- [Do this]
Move the entries starting at the line containing "This screenshot has" and ending at the line containing "point(37,185)" into your answer, adding 56 to every coordinate value in the answers. Leave the pictures out.

- [Information supplied]
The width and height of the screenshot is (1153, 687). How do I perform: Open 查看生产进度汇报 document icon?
---
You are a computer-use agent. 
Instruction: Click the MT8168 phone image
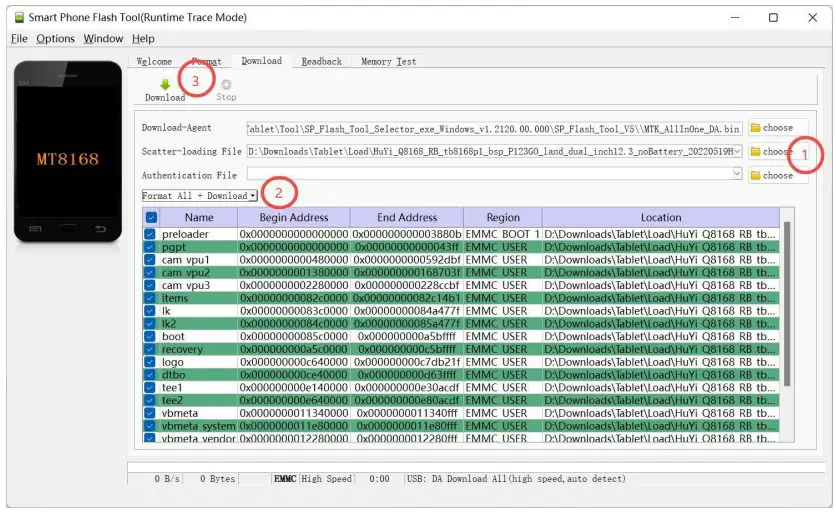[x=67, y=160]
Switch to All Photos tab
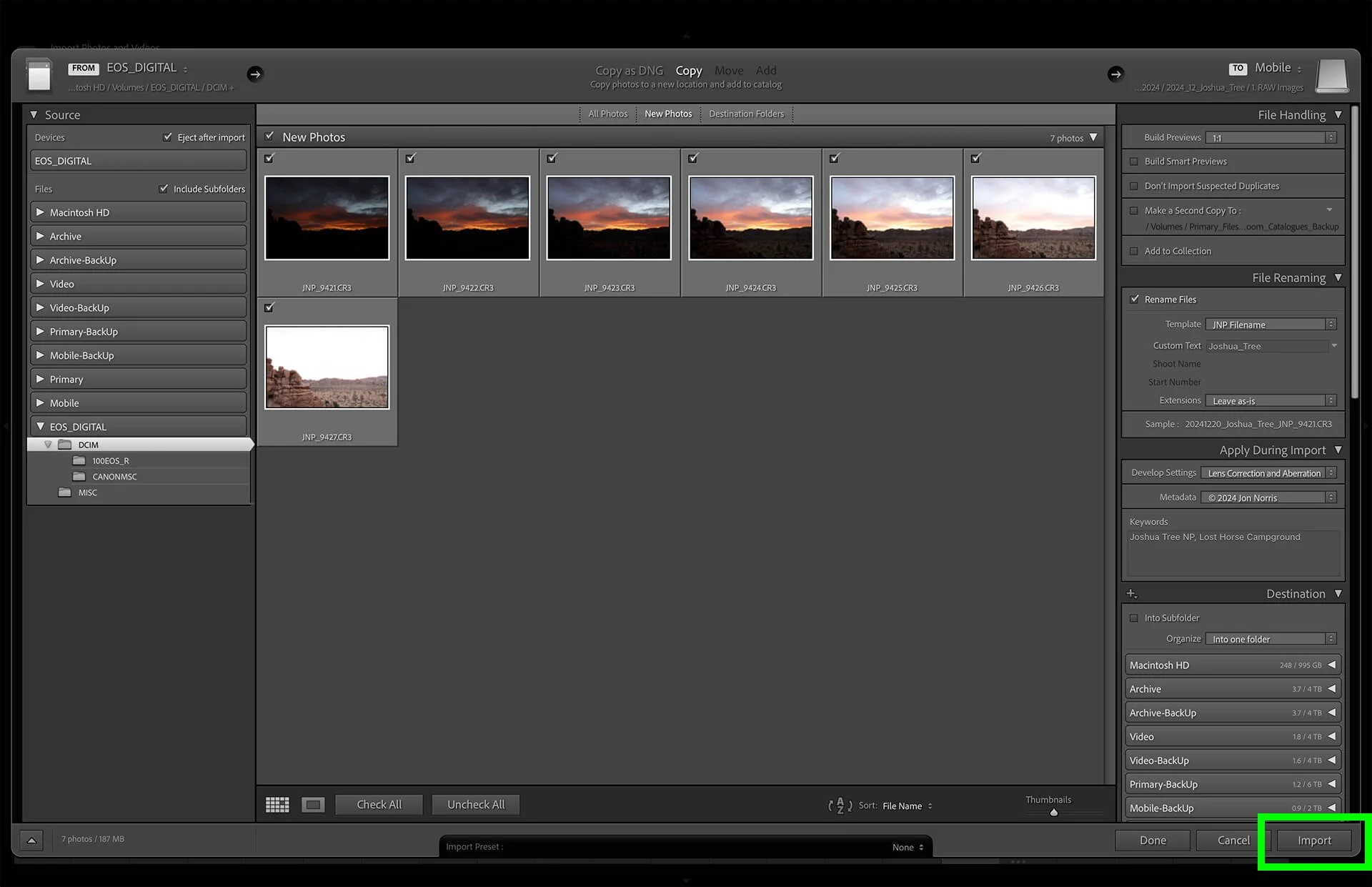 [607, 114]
==
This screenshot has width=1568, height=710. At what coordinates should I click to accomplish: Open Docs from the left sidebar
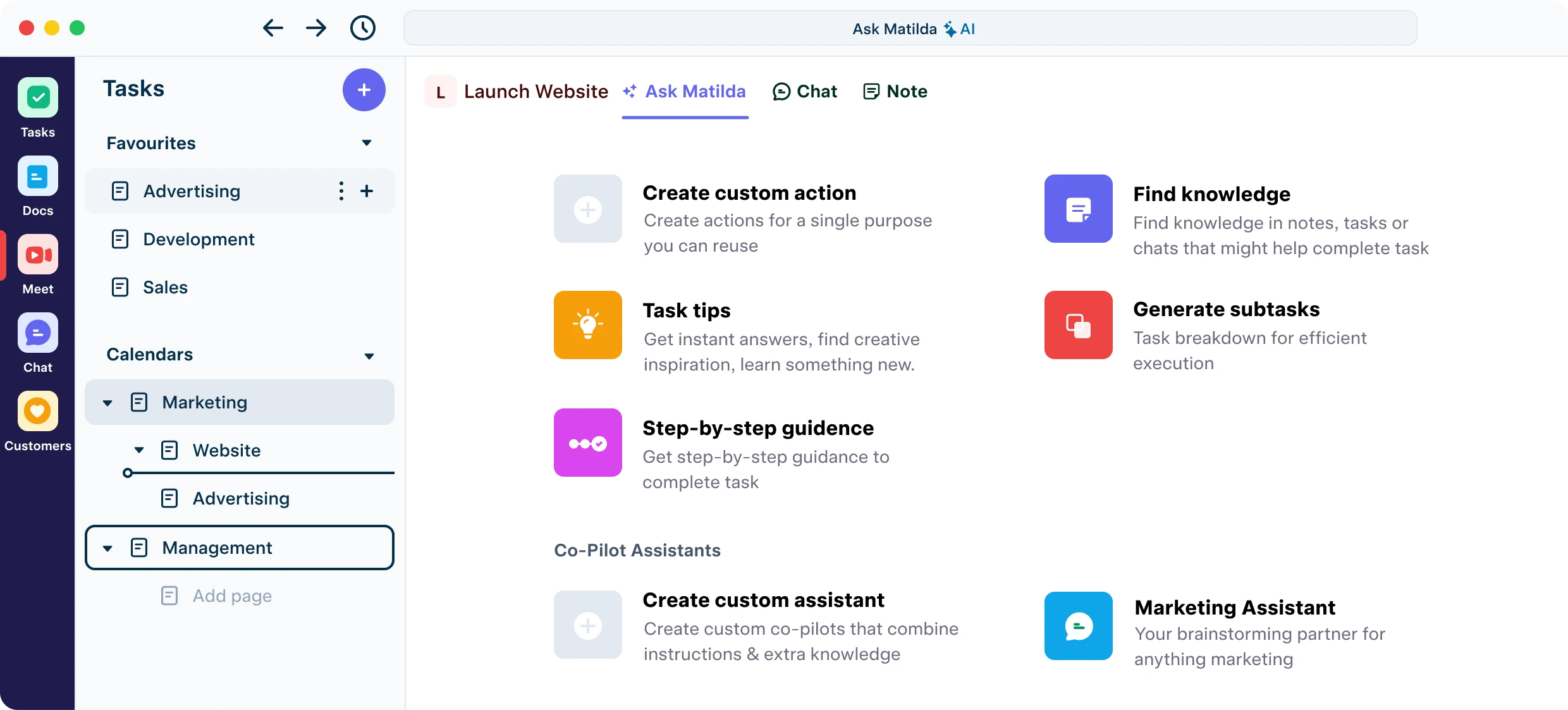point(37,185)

- [Solution to the problem]
This screenshot has width=1568, height=710. At what coordinates should I click to accomplish: Open Docs from the left sidebar
point(93,241)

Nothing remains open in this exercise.